> _Instructions for the task_
Copy whichever lines of the data hold the word "axis".

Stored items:
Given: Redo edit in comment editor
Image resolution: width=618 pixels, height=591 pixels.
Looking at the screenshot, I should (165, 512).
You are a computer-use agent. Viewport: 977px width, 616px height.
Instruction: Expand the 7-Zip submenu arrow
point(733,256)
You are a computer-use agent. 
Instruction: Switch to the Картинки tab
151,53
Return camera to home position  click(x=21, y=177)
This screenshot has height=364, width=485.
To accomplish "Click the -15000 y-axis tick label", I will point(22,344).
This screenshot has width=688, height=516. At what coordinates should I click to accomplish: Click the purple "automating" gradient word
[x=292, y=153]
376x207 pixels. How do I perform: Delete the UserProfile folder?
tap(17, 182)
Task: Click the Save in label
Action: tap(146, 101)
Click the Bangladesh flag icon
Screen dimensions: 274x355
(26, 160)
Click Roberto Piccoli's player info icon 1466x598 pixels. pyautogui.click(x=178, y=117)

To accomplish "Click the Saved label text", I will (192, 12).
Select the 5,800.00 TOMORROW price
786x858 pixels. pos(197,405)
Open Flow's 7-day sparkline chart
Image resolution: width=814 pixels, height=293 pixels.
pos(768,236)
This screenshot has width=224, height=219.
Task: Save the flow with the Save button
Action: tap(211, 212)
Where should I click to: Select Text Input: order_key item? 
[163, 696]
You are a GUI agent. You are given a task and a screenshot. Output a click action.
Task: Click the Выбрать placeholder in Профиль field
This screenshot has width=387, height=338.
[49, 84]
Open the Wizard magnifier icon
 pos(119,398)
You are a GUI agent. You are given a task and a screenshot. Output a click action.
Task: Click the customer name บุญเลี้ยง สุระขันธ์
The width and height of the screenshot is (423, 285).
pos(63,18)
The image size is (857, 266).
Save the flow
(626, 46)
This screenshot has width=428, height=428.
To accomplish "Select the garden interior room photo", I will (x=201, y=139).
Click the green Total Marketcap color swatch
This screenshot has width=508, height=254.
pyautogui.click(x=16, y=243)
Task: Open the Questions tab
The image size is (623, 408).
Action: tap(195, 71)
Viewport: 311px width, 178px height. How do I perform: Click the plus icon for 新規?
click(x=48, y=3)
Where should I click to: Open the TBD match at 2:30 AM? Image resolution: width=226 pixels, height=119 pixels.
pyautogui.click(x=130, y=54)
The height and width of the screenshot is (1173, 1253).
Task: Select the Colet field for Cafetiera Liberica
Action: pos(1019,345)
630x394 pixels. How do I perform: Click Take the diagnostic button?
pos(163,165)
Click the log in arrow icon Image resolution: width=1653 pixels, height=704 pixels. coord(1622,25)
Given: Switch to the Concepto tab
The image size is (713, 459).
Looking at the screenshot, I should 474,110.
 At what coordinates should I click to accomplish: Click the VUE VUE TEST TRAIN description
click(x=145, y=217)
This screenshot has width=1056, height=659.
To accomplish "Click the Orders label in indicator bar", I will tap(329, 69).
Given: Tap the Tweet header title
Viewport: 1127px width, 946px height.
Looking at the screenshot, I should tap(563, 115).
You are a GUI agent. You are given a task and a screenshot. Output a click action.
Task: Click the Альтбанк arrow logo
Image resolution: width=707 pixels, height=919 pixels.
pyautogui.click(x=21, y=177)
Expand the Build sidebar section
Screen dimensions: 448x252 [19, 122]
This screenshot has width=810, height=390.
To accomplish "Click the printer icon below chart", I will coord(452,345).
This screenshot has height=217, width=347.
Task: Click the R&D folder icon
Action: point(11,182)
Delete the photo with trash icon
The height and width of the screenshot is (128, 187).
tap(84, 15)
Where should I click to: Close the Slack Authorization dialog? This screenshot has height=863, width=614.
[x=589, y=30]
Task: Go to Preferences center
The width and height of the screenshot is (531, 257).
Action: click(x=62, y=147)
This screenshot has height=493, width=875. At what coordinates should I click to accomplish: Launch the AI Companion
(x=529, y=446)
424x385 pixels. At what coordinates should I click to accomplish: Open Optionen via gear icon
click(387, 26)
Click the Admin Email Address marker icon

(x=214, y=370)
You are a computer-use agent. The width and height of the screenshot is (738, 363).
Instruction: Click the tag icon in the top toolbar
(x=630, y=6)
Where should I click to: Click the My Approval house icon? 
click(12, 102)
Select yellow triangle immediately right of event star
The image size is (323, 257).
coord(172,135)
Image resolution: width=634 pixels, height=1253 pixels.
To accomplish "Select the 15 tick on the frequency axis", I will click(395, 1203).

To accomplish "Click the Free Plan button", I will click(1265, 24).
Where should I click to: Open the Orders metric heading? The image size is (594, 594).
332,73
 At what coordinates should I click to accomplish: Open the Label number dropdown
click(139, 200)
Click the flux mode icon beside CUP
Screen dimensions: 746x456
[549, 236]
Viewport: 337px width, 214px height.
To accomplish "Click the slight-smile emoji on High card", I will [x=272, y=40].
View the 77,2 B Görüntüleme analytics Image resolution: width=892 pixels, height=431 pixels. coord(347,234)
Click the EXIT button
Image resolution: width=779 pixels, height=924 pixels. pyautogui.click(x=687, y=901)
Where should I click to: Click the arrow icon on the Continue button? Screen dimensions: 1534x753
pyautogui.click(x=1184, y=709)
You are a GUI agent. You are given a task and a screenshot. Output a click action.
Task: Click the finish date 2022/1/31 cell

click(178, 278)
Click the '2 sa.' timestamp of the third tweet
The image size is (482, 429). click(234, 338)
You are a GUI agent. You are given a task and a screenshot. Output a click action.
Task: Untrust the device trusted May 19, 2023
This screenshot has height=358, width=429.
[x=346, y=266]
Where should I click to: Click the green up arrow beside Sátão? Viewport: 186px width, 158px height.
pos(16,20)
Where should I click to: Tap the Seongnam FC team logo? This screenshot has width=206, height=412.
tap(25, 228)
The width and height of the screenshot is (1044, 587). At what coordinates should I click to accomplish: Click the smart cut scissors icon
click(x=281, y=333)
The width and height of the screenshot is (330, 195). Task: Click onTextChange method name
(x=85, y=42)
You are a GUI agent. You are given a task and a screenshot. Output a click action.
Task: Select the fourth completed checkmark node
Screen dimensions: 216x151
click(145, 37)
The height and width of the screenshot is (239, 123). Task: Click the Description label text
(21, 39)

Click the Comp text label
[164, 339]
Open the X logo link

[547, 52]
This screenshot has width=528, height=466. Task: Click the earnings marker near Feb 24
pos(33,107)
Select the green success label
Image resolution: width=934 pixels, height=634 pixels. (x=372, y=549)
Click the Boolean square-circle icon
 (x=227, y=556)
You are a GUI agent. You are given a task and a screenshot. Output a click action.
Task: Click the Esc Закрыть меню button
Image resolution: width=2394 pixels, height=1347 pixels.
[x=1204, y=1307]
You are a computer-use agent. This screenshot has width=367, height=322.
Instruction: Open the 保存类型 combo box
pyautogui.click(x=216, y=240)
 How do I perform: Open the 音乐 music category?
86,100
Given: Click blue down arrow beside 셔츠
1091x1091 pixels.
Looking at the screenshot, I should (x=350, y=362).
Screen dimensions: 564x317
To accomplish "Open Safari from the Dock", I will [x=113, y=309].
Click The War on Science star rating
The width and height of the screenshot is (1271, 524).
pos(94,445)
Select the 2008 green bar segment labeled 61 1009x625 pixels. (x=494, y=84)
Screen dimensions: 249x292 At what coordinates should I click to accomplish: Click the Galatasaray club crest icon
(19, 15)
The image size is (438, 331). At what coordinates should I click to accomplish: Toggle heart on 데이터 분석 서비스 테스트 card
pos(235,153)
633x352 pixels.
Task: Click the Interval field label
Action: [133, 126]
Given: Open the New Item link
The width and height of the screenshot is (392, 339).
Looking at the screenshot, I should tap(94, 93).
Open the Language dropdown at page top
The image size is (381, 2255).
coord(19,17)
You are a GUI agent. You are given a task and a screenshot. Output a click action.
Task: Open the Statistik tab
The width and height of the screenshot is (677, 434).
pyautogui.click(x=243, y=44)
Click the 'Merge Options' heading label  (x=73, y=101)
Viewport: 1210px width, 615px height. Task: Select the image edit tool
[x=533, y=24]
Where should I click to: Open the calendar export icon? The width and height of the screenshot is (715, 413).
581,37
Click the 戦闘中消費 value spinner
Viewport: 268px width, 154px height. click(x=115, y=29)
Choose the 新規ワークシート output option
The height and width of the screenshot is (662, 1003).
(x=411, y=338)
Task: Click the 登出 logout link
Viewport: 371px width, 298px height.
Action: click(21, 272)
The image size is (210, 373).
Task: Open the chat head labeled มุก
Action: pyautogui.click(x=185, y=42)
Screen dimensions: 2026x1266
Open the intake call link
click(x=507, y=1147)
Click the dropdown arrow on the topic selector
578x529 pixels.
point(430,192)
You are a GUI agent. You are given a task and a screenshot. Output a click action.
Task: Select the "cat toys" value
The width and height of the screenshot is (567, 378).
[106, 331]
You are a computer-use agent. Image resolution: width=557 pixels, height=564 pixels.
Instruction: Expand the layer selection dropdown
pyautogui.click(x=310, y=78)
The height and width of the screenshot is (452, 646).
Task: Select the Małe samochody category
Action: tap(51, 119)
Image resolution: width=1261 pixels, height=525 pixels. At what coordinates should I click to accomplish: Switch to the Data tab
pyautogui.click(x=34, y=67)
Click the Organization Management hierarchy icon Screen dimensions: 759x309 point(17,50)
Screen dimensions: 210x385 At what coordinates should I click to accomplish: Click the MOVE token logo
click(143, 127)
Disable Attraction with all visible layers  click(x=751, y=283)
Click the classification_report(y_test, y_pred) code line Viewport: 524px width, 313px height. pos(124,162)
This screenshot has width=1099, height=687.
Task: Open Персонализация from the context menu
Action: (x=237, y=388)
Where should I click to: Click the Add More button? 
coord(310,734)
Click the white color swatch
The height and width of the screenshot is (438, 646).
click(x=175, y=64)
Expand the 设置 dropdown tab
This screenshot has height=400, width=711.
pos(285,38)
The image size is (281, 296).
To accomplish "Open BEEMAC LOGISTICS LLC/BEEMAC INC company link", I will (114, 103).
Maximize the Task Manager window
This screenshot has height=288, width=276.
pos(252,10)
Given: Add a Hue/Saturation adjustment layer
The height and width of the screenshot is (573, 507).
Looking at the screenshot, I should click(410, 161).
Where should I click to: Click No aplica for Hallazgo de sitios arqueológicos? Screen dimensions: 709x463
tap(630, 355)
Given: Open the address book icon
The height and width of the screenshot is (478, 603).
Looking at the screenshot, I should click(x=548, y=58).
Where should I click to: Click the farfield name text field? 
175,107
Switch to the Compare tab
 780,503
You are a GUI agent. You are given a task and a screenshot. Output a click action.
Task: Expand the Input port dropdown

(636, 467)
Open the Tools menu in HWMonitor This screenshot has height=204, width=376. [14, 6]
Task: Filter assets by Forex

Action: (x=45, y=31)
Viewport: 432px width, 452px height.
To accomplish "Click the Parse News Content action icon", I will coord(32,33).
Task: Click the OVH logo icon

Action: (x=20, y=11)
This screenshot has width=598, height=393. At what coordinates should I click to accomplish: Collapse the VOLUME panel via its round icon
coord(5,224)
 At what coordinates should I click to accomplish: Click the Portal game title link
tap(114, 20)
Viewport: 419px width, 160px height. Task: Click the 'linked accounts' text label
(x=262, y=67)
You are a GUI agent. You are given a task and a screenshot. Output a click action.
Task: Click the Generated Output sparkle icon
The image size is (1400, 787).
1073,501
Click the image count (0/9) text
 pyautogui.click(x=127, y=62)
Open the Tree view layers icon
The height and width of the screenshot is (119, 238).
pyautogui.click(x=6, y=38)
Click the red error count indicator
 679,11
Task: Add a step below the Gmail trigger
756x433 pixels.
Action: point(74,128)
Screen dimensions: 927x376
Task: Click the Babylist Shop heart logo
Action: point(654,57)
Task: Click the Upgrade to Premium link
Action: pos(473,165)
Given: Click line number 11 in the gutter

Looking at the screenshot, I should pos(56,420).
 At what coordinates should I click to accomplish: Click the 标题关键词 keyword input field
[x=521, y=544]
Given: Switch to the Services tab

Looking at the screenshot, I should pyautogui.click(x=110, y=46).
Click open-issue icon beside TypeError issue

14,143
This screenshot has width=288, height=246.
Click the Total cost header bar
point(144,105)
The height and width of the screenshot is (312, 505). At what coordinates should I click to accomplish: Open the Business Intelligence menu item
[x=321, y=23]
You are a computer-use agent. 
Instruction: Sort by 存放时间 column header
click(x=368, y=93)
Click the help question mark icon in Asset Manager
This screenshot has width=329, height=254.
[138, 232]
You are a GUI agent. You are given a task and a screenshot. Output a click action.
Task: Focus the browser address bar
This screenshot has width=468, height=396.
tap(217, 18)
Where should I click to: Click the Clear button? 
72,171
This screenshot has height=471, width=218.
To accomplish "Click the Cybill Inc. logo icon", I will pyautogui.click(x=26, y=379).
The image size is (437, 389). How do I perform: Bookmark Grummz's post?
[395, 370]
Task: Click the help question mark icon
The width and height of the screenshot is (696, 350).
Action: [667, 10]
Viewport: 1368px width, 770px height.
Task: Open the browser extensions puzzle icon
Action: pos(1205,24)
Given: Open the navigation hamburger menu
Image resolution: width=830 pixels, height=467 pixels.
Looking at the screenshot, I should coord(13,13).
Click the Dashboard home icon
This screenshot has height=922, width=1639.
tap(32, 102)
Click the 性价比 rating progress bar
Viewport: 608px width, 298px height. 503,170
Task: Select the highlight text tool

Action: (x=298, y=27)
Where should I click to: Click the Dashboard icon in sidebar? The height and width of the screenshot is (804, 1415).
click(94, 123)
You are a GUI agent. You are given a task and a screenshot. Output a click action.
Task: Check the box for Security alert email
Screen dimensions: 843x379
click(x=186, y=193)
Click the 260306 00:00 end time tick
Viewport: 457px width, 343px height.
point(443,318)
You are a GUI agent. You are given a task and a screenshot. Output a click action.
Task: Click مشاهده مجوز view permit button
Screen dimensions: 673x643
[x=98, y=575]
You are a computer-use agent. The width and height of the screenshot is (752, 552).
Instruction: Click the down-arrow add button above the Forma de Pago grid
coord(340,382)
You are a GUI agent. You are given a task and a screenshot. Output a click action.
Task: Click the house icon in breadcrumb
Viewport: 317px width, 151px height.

> _Task answer_
To accomplish "Click the -15000 y-axis tick label", I will point(22,344).
To accomplish "Select the 15 tick on the frequency axis", I will click(395, 1203).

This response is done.